Nekoma is a census-designated place in Weller Township, Henry County, Illinois, United States. As of the 2020 census, Nekoma had a population of 23.

==History==
The town of Nekoma was laid out in July 1869.

==Geography==
The town is located in the far south of the county, at the intersections of Illinois Routes 17 and 82.

According to the 2021 census gazetteer files, Nekoma has a total area of 0.13 sqmi, all land.

==Demographics==

Nekoma first appeared as a census designated place in the 2020 U.S. Census.

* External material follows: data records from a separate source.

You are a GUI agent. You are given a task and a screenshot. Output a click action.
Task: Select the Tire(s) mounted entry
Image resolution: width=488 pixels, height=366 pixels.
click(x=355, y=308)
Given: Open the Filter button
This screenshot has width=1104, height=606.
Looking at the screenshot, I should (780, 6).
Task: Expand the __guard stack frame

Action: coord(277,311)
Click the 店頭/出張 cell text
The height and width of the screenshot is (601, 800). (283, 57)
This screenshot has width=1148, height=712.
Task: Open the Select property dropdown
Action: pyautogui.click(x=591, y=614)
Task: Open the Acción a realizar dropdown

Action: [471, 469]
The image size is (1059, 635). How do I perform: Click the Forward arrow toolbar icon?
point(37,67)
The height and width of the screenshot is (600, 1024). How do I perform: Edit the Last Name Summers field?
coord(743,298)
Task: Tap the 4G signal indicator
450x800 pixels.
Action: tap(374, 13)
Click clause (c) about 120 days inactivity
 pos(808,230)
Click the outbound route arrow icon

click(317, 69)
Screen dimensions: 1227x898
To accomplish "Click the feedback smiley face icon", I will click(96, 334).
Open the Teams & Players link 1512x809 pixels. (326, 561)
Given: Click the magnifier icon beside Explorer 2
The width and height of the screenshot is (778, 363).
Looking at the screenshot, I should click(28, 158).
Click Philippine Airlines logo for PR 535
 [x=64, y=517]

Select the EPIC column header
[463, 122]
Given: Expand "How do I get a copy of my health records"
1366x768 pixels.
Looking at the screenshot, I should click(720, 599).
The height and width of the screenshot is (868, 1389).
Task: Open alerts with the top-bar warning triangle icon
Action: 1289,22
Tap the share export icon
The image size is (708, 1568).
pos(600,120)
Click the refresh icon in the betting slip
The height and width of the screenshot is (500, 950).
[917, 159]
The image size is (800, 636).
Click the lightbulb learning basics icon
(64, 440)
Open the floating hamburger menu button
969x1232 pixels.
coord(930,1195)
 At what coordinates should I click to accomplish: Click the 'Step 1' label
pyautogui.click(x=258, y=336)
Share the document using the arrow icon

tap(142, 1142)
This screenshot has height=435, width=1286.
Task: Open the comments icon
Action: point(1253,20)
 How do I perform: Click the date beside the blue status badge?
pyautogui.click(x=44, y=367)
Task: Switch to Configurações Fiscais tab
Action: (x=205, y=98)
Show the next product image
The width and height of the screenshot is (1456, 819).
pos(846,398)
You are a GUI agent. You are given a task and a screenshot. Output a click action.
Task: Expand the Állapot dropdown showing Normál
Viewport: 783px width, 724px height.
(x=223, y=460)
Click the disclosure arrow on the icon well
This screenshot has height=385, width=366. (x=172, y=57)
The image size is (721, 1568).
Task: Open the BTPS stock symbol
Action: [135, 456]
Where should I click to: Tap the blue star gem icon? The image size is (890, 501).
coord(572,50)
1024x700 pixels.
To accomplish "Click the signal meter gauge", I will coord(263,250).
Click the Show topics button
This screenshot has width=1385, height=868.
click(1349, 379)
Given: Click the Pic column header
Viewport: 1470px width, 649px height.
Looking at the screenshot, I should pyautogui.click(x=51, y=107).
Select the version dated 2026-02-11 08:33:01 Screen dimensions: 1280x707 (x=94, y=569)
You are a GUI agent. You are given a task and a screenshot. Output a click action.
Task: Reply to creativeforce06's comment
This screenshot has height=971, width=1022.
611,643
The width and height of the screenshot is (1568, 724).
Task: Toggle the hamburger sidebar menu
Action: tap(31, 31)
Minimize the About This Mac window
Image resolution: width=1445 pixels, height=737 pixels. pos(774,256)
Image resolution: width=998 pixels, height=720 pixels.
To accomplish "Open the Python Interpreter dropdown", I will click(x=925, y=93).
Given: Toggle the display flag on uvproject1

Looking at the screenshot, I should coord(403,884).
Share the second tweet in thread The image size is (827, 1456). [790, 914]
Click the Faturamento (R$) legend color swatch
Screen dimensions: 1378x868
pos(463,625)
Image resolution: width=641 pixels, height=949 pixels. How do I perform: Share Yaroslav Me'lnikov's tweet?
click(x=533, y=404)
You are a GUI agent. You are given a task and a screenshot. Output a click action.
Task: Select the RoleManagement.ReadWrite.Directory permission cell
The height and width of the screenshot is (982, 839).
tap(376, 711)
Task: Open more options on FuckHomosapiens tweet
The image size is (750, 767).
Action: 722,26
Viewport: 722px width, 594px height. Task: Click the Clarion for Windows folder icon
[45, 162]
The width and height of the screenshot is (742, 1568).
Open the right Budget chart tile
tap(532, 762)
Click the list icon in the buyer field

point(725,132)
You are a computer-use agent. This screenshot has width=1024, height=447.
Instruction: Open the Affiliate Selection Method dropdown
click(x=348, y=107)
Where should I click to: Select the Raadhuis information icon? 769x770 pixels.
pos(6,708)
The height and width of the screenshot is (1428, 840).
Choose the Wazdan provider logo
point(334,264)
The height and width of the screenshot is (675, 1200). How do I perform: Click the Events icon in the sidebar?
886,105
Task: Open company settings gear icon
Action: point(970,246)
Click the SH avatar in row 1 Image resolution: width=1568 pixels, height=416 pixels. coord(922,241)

As of the 2020 census there were 23 people, 48 households, and 0 families residing in the CDP. The population density was 175.57 PD/sqmi. There were 11 housing units at an average density of 83.97 /sqmi. The racial makeup of the CDP was 73.91% White, 8.70% African American, 0.00% Native American, 4.35% Asian, 0.00% Pacific Islander, 0.00% from other races, and 13.04% from two or more races. Hispanic or Latino of any race were 0.00% of the population.

There were 48 households, out of which all were non-families.

Historical population
| Census | Pop. | Note | %± |
| 2020 | 23 |  | — |
U.S. Decennial Census

==Education==
It is in the Galva Community Unit School District 224.